(Stored data)
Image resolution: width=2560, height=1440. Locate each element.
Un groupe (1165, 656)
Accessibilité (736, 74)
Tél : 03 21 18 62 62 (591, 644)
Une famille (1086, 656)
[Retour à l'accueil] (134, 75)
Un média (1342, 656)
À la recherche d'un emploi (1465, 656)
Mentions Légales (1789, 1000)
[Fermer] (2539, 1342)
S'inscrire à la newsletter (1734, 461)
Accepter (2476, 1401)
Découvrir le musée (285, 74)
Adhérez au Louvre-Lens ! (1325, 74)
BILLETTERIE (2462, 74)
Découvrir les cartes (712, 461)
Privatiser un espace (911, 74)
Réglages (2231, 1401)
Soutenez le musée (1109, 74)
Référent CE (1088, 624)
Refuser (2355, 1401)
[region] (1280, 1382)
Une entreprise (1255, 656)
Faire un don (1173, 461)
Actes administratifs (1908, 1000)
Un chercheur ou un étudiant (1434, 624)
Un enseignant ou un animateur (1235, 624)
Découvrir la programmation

__ACTIVITY__
For every line above that has "musée" in it, copy the line.

__REPLY__
Découvrir le musée (285, 74)
Soutenez le musée (1109, 74)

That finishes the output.